== SUPPLIED DATA

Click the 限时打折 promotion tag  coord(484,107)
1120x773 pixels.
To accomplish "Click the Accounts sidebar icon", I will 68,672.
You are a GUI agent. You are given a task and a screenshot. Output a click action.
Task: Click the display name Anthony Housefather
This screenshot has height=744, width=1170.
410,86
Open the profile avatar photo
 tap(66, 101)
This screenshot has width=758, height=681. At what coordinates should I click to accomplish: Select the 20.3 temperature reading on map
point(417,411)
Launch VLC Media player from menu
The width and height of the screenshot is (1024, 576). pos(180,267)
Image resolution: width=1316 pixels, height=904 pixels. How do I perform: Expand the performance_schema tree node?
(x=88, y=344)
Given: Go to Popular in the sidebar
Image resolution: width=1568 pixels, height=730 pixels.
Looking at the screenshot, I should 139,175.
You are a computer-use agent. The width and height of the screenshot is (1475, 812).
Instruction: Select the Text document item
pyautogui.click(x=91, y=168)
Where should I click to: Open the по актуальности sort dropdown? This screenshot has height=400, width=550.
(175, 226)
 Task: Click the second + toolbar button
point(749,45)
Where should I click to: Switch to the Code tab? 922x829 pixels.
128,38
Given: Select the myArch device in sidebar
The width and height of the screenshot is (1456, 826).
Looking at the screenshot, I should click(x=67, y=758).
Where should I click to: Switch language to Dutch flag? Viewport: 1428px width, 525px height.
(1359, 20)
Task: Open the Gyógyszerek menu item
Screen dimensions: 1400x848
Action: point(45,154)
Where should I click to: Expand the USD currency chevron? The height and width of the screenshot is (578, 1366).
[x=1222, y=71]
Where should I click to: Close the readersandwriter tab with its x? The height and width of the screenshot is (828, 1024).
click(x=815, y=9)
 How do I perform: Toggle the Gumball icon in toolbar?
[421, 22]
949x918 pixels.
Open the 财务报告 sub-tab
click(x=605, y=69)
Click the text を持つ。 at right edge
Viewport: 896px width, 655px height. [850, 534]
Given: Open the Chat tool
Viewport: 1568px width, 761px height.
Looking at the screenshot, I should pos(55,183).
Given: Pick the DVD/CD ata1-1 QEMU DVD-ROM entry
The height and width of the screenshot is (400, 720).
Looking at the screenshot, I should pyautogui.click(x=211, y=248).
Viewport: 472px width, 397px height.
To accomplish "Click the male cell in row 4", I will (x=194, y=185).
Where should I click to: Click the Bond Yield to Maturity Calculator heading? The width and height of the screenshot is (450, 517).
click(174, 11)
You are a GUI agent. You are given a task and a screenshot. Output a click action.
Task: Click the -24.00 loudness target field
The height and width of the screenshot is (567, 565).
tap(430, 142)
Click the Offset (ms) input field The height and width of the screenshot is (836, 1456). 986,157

====

**SHORT EXERCISE**
Copy the lines verbatim, beginning at the line that contains "Given: Select the myArch device in sidebar" and ending after the line that contains "click(x=815, y=9)".

**WRITTEN REPLY**
Given: Select the myArch device in sidebar
The width and height of the screenshot is (1456, 826).
Looking at the screenshot, I should click(x=67, y=758).
Where should I click to: Switch language to Dutch flag? Viewport: 1428px width, 525px height.
(1359, 20)
Task: Open the Gyógyszerek menu item
Screen dimensions: 1400x848
Action: point(45,154)
Where should I click to: Expand the USD currency chevron? The height and width of the screenshot is (578, 1366).
[x=1222, y=71]
Where should I click to: Close the readersandwriter tab with its x? The height and width of the screenshot is (828, 1024).
click(x=815, y=9)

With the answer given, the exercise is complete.